One of the officers instructed everyone at the house, including three young children, to sit on a couch while Baglee remained handcuffed outside. The officer then walked through each room of the house finding more guns.
After being told by the officers that they would be seeking a search warrant, Baglee admitted they would find cocaine in a garage on the property. Around this time two more RCMP officers arrived.
Baglee was taken out of handcuffs and allowed to hug his children before being taken away.
Prior to a search warrant being obtained, two officers entered the garage finding cocaine, more firearms and firearms parts. A further search was conducted by more officers after the warrant was obtained.
In court, the officers maintained their actions were motivated by a duty to protect public safety. This was called into question as the officers acknowledged target shooting in rural parts of the Yukon was not uncommon and that they only responded after hearing a second series of gunfire that they thought was five or six shots, raising their suspicion that either a prohibited firearm or a legal firearm with a prohibited magazine was in use. Cross examination dealt with legal firearms that are capable of firing six shots in rapid succession.
Ruddy stated that the officers’ testimony — that they were acting within the scope of their duty to ensure public safety — was not supported by evidence.

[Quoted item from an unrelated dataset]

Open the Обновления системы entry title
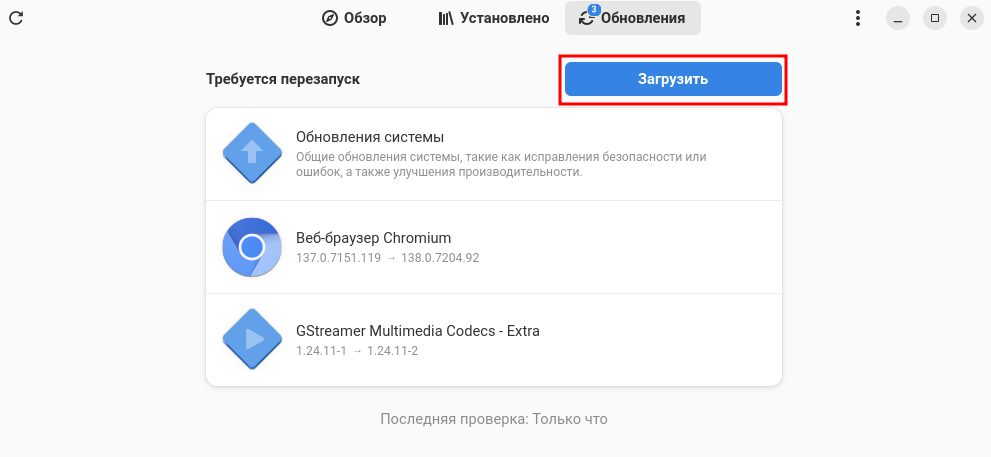click(x=369, y=137)
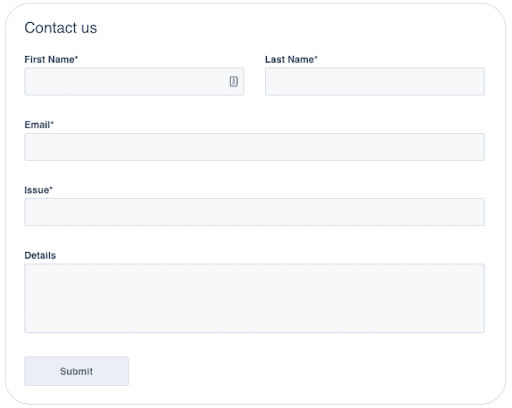Screen dimensions: 512x408
Task: Submit the contact form
Action: point(76,371)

Officers’ justifications for clearing the house and garage prior to receiving a search warrant also fell flat with Ruddy. Her judgement noted Baglee and others were cooperative and not hostile throughout the encounter and that Baglee was uncuffed before he was walked to the police car.

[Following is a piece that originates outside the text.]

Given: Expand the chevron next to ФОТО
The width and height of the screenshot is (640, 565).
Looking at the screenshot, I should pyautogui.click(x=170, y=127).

She stated that one of the officer’s reactions to the situation only make sense if he was conflating the killings in B.C. and the ongoing manhunt with the circumstances before him.
“In my view, the totality of the circumstances simply does not support the existence of objectively verifiable grounds to believe there was any imminent threat to officer or public safety or anyone in distress inside the home,” Ruddy stated.
The court’s decision also took issue with the more than hour-long gap between when Baglee was handcuffed and when he was formally arrested and advised of his right to legal counsel. Ruddy was not satisfied there were any concrete safety concerns that would have justified a delay in advising Baglee of his right to counsel. Ruddy’s decision states that he did not speak to a lawyer until he was at the arrest processing unit in Whitehorse, nearly three hours after he was first handcuffed.
Ruddy found that the RCMP officers’ conduct breached Baglee’s rights under Sections 8, 9 and 10 (b) of the charter.
Ruddy states that the admission of physical evidence obtained amid the police’s “profound failure to respect and comply with charter norms” would reflect poorly on the administration of justice. Any statements made after Baglee was placed in handcuffs and detained were also ruled inadmissible.